新手の販売方式 身代金要求型ウイルス(=ランサム<身代金>ウエア) 闇サイト拡大、簡単入手
パソコンを感染させてカネを集める身代金要求型のコンピューターウイルスがインターネット上で多数販売され、誰でも簡単に入手できる状況になっていることが19日、分かった。販売者は日々更新されるセキュリティーソフトへの対策を請け負うといった手厚い「アフターサービス」をする代わりに、購入者がウイルスを使って得た犯罪収益の一部を「手数料」として吸い上げているとみられている。専門家は「誰でもサイバー攻撃ができる状況」と被害の増大を懸念している。
「高い感染率」「確実な公正性」「無料で暗号化サービス」「管理は簡単」
パソコンのデータを開けないようにし、復旧のための金銭を要求するウイルス「ランサム(身代金)ウエア」を取り扱うある販売サイトには、ウイルスの機能性や手厚いサービスをPRする英文が躍る。
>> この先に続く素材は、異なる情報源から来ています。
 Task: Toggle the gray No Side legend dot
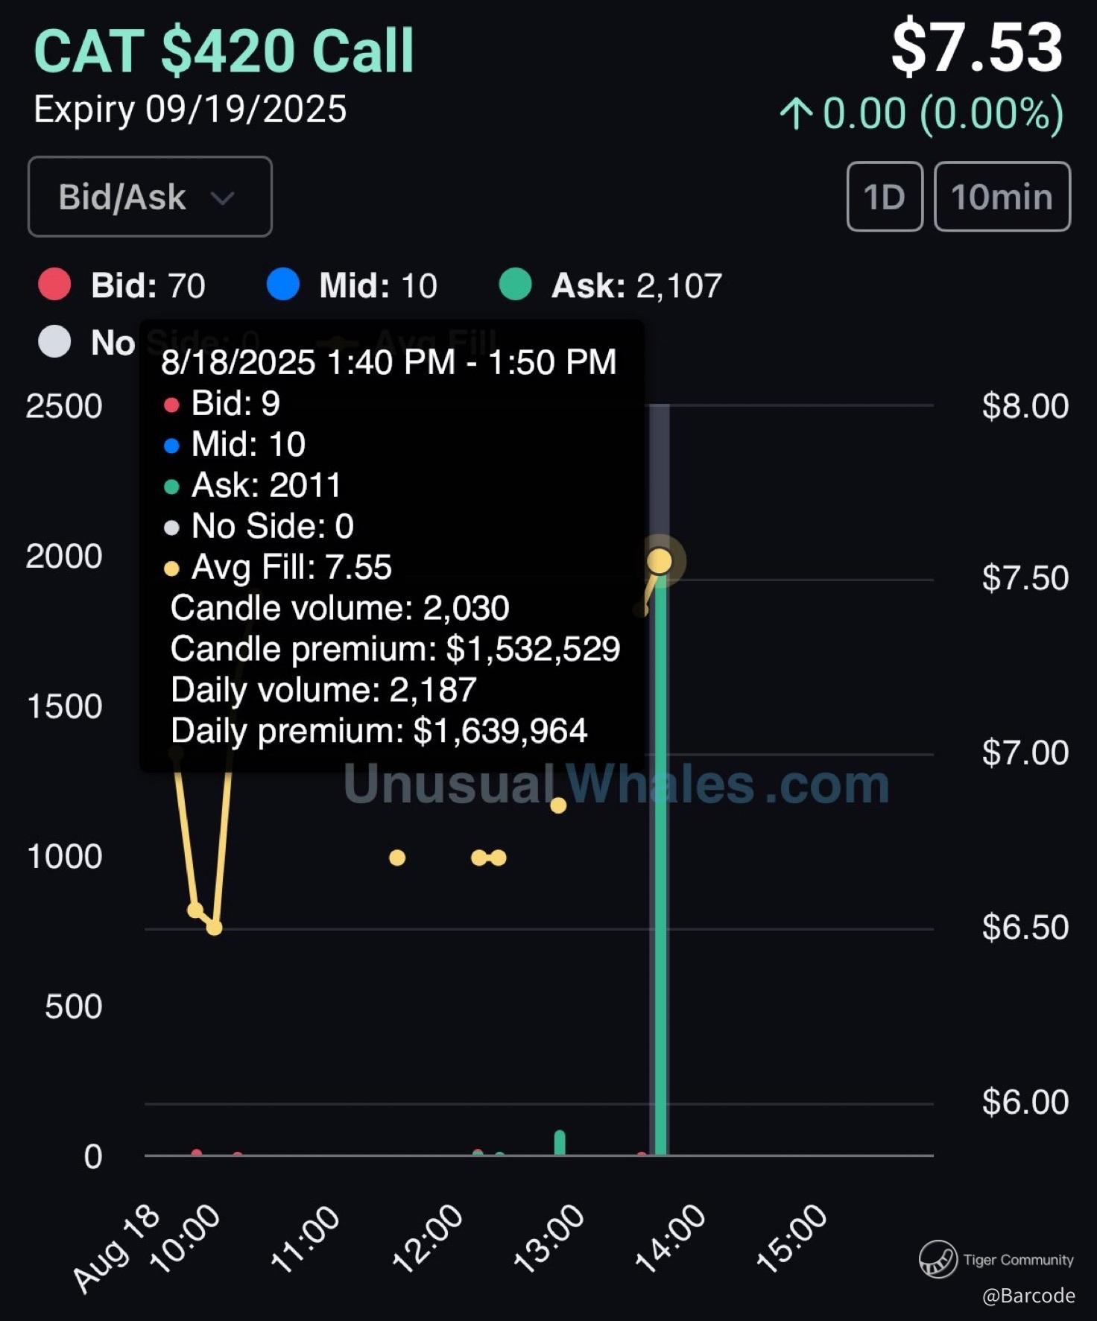point(54,342)
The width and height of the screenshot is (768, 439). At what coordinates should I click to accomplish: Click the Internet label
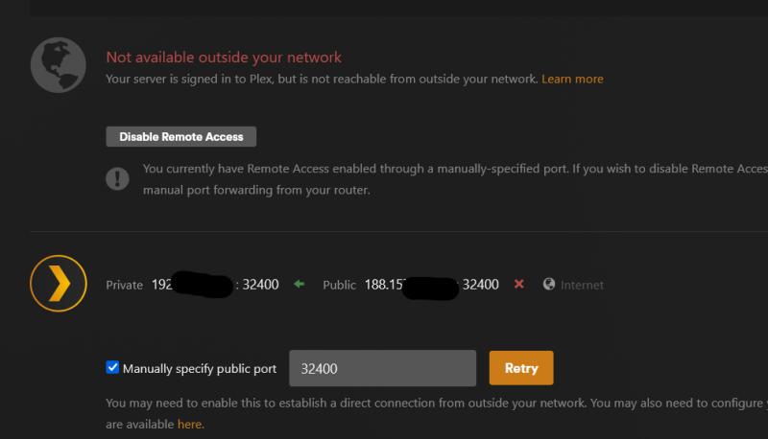582,285
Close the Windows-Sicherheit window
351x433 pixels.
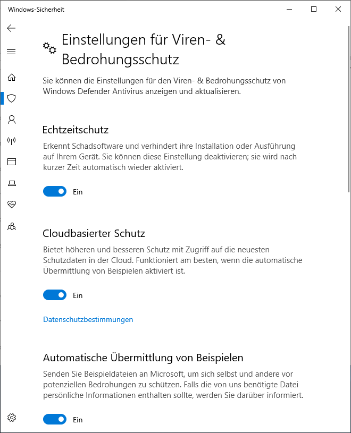tap(338, 9)
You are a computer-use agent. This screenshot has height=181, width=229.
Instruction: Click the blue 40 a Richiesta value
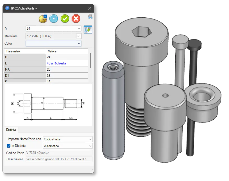coord(56,63)
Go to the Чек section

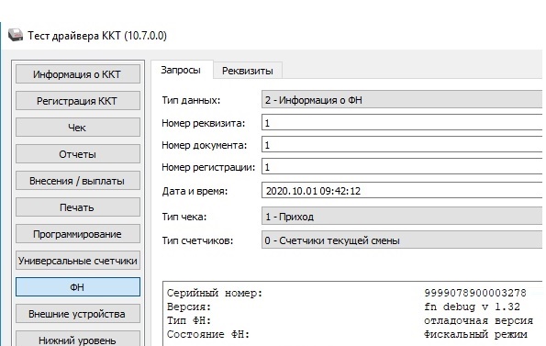(78, 128)
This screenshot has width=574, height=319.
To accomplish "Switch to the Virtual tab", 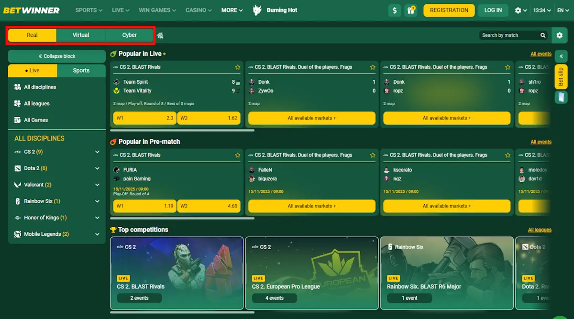I will [80, 35].
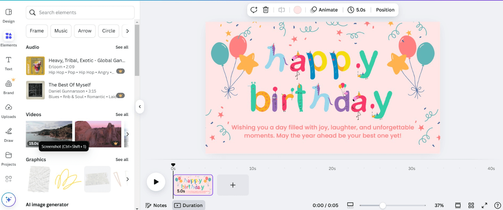The image size is (503, 210).
Task: Open the Apps grid icon
Action: coord(9,179)
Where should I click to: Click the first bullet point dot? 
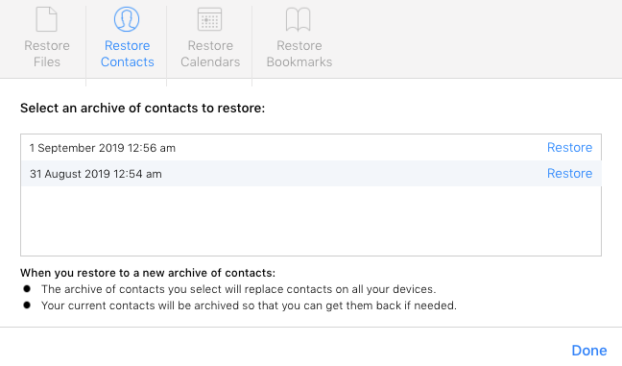click(x=27, y=288)
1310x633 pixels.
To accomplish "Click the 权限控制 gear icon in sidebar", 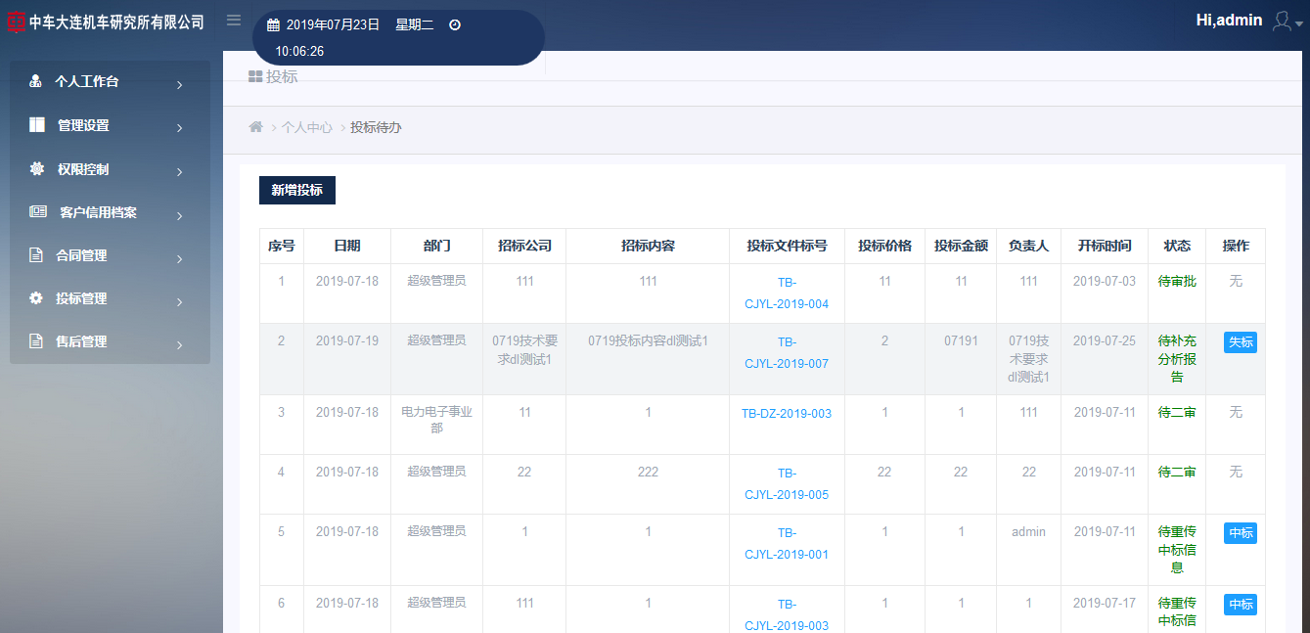I will point(37,169).
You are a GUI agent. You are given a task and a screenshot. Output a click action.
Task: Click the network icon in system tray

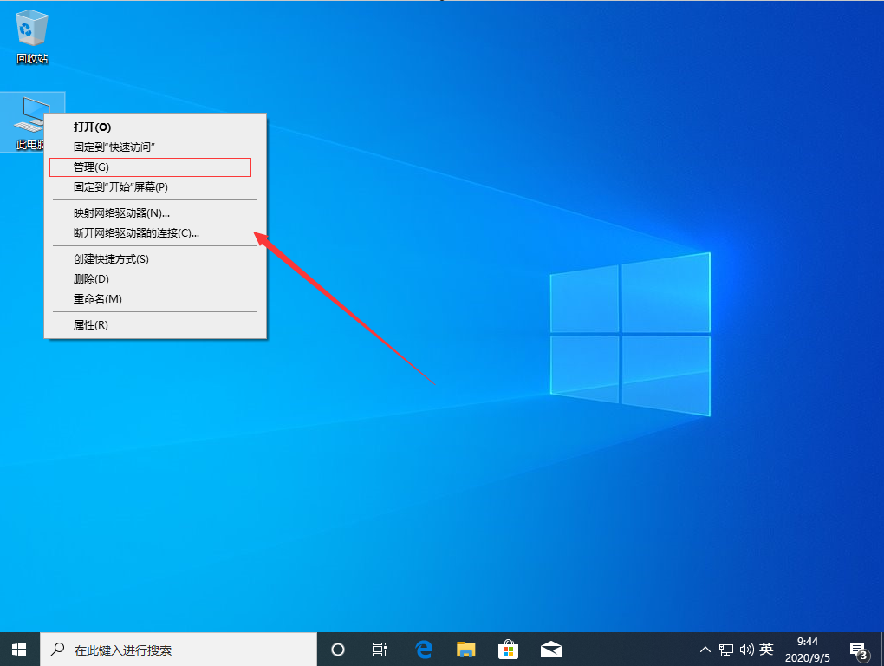click(x=726, y=649)
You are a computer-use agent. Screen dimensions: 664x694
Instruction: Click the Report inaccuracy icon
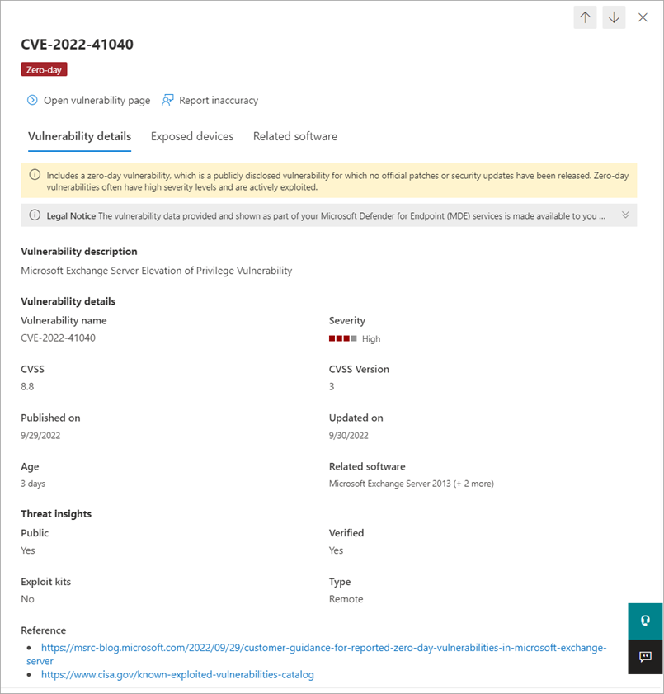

ウイルス感染させるための不正メールを大量送信する代行サービスのほか、ウイルスがセキュリティーソフトの検知対象になった場合に、検知を回避できるようウイルスのコードを書き換えて「製品」を使い続けられるようにするアップデートサービスまである。
販売者はこうした顧客管理を通じて購入者の「犯行状況」を把握し、購入者が得た犯罪収益の一定割合を手数料として受け取っているとみられている。
アフターサービスなどの付加サービスを伴ったこうしたランサムウエアは、提供者側がウイルスメールの送信を一元的に担うよりも、多人数を介在させてさらに多くのメールをばらまき、そこから分け前を得た方が効率的に“収益”が上がるとの考え方から、急拡大しているとみられている。
ネットセキュリティー会社「トレンドマイクロ」によると、ランサムウエアの販売価格は平成27年の確認分では約4千~約32万円。同社は「ビジネスモデルとして確立している。最近は低価格化が進んでおり、市場として成熟している証拠だ」と指摘する。
ウイルスの販売サイトは通常の検索サイトからたどり着けない「ディープ(深層)ウェブ」と呼ばれる閉鎖性の高い空間にあるものの、今春に日本語表示のランサムウエアも登場するなど、すでに国内でも身近な問題となっている。
トレンドマイクロは、こうした不正メールは実在の宅配業者を名乗るケースも多いとしており、「これからのクリスマスや歳暮のシーズンに向け、だまされて添付ファイルを開かないように注意が必要」と指摘する。
神戸大大学院の森井昌克教授(情報通信工学)は「詳しい知識がなくても、誰でもサイバー攻撃ができる状況だ。暴力団の資金源にされている可能性もあり、警察は取り締まりを強化すべきだ」と話している。